How do you coach passion?
It’s a question that I’ve been thinking on for a few years as this ministry of evangelism training grows
Passion is like fuel — it burns and needs to be replaced.
When we attend a conference, we are inspired with new ideas, we feel a fresh wave of passion, but then life gets in the way and the fire fades. Reality blocks the dreams we had and we settle back into what was comfortable.
Passion is the fuel that helps you persevere through the blockages and inertia that stands in your way.
How did I coach passion for Evangelism?
In my church, I would occasionally preach on Sunday morning, and then nearly every Sunday night for our 2nd service.
Here is how I coached a passion for personal evangelism when I was the regular preacher.
1. Model personal evangelism
This was somewhat unintentional, but happened in my sermons. At least 2-3 times a month I’d share a conversation I had had with someone.
Personal evangelism is something I do, it happens in my life, and some of those conversational encounters would be connected to the sermon theme.
These conversations were often part of the overflow of my study of Scripture and sermon preparation.
They were part of the overflow from my networking and reading books out in public spaces like Starbucks.
I’d often connect the conversational encounter to the text, and then share my thinking process as I debriefed the conversation with the congregation.
- What was that person’s spiritual thirst?
- What was the Holy Spirit sharing with me?
- What is the connection to Jesus and to the text?
I’d share the
- Conversations that were fruitful
- Conversations that were failures and laugh at myself.
- Conversations that were adventures in missing the point.
- Conversations that I wish I had, if I could do it over again.
All illustrations were to highlight the text I was preaching, not a “look at what I did this week” type.
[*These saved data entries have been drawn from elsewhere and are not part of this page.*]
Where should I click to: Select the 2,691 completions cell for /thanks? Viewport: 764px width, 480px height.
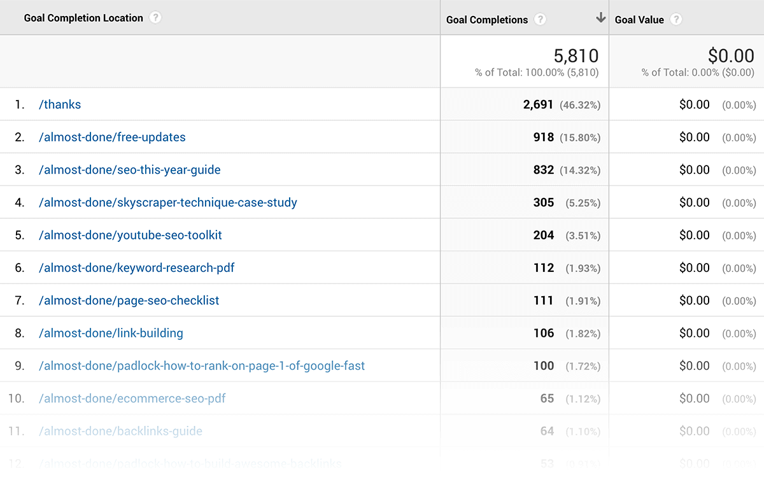point(538,104)
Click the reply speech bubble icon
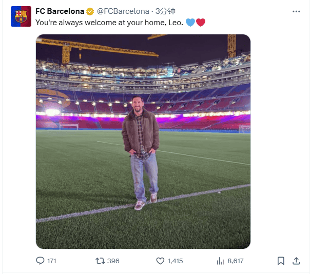Image resolution: width=310 pixels, height=274 pixels. [40, 261]
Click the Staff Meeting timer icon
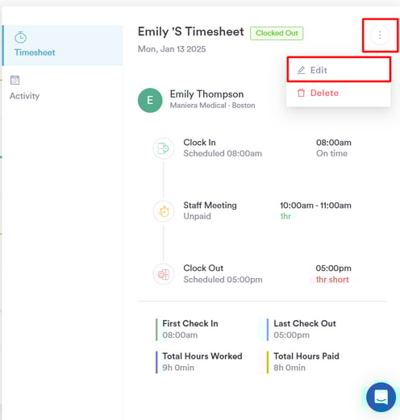Viewport: 400px width, 420px height. tap(163, 211)
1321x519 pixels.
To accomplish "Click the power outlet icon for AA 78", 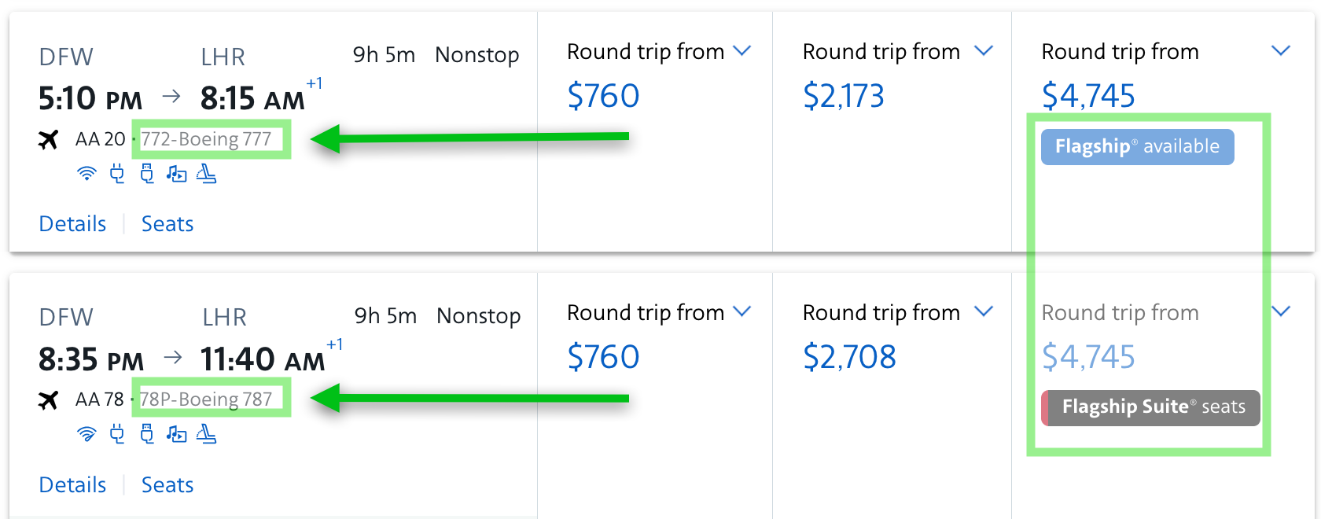I will [117, 434].
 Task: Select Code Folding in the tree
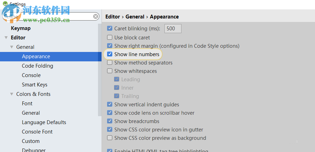[37, 66]
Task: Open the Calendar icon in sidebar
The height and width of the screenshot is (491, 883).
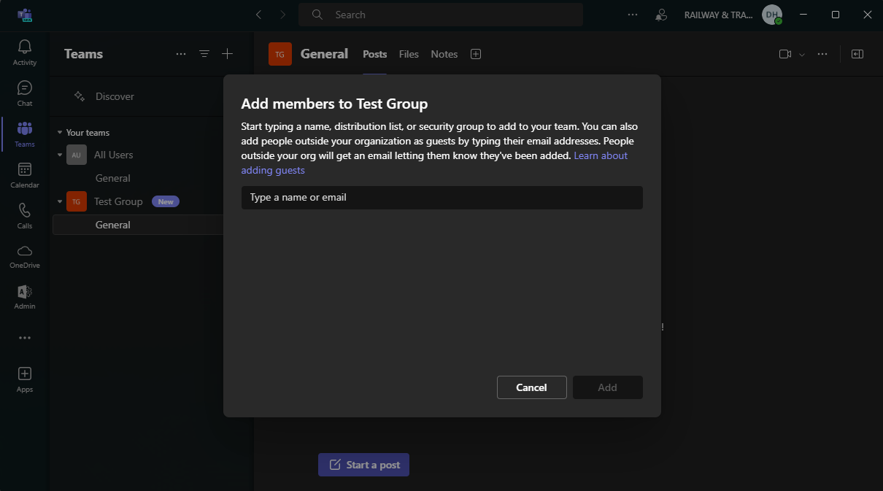Action: 24,169

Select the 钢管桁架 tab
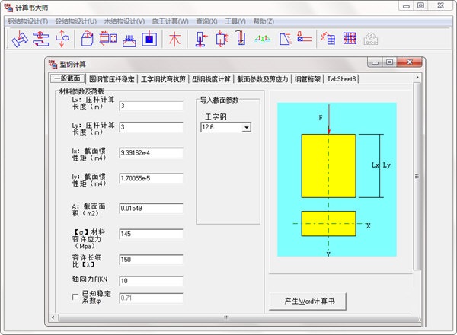(x=307, y=78)
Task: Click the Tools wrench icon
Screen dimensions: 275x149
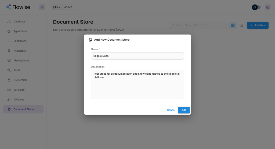Action: point(9,70)
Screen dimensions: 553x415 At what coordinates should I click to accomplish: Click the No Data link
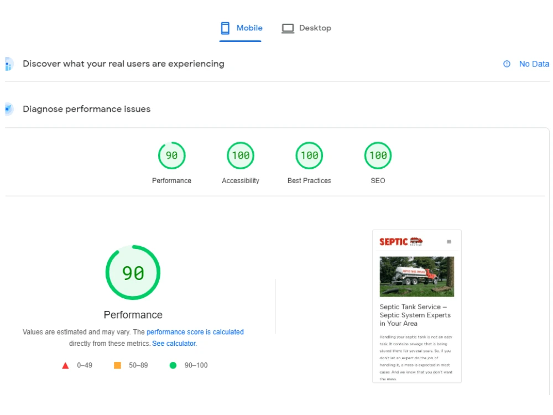[533, 64]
In other words, I wasn’t bragging about what I was doing, but connecting my stories to the text from which I was preaching.
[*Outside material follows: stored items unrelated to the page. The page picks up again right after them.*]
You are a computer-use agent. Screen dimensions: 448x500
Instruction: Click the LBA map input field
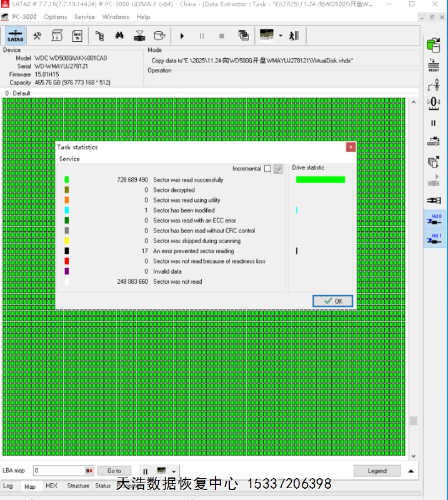(x=58, y=471)
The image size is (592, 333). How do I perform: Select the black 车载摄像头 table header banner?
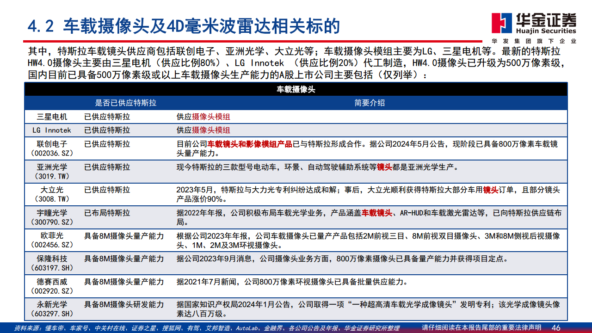pos(296,89)
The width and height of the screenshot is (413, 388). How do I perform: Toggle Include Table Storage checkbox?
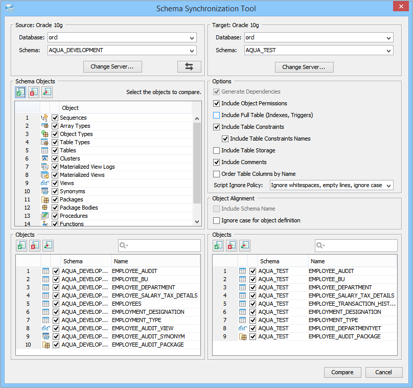pyautogui.click(x=216, y=150)
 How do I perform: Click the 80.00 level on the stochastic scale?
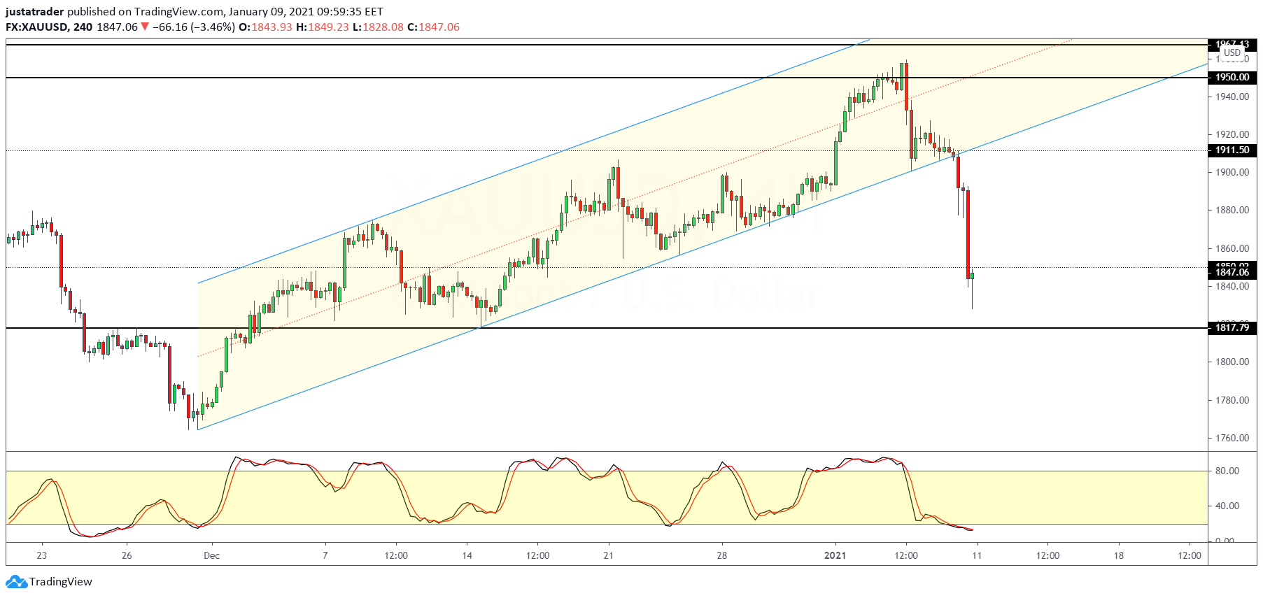(x=1227, y=471)
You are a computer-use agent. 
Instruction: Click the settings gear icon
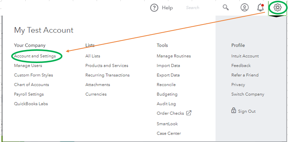coord(277,7)
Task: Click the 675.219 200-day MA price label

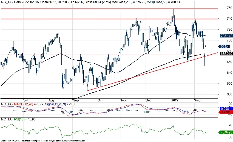Action: (226, 54)
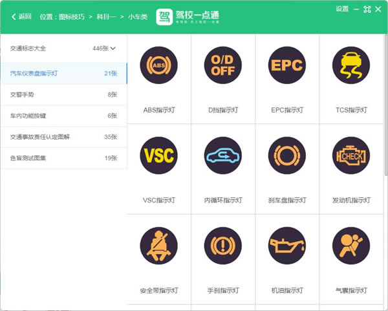The height and width of the screenshot is (311, 388).
Task: Open the blue air recirculation icon
Action: click(x=223, y=156)
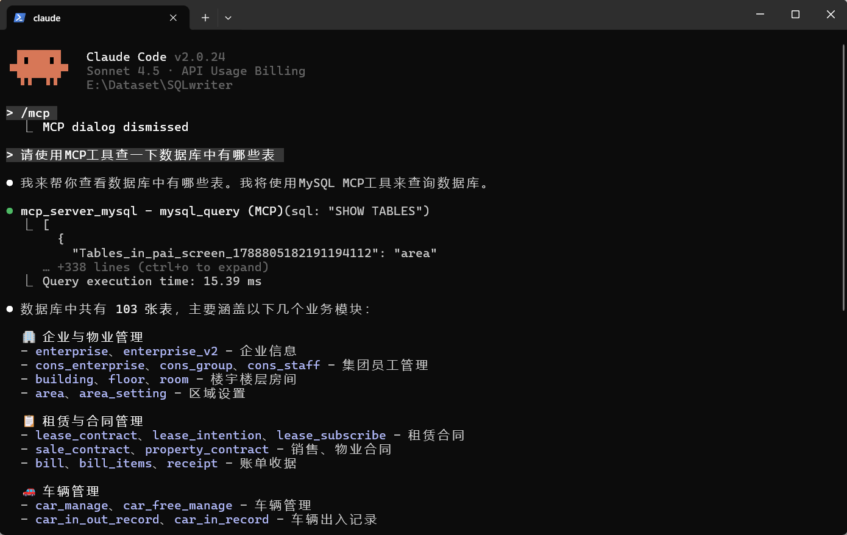
Task: Select the car_manage table name
Action: 71,505
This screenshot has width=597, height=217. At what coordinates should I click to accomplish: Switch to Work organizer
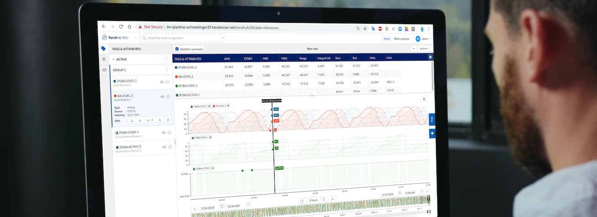pos(402,39)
I found that most of the heart issues that the Bible texts raised could be illustrated by a conversation I had had with someone.
Instead of asking the congregation “who did you talk to this week,” I simply shared the conversations I was having. It modeled personal evangelism instead of telling them they needed to do it.
2. Repeated Exposure
These types of illustrations would creep into sermons 2-3 times a month. By regular modeling of personal evangelism in my sermons, a funny thing happened.
People in the congregation eventually started telling me of their evangelism conversations with people.
The debriefing questions that I used in my sermon would start being reflected back to me, as the people were thinking themselves about these themes.
I’d ask follow up coaching questions to help my people grow in their processing skills.
My congregation began to reflect the modeling I did in my sermons and small group leadership.
3. Connecting the text to my prayers for people who don’t know Christ.
Nearly every theme for biblical preaching can be connected in a sentence or two to an evangelistic prayer.
For example, perhaps you are preaching on forgiveness.
You’ve shared how you found forgiveness, you’ve shared how Christ forgives our sin.
You could simply add, “I long for my friends and family to know this same forgiveness that I’ve found. I pray that they find this forgiveness and that the Lord would use me.”
Or I would often add: “This is my prayer for my neighbor: that they too would discover . . . ”
What I found is that with this kind of thematic connection, people in the congregation would begin to think of their neighbors and non-Christian relationships more often. They would begin to share with me how they were praying of their neighbors, and often their conversations with people.
During your sermon preparation time, ask yourself, how does this principle point fuel my prayers for my unsaved neighbors and relatives?
Simply make that a passing sentence on a regular basis and if your congregation was like mine, you’ll find that the congregation will begin to think the same way.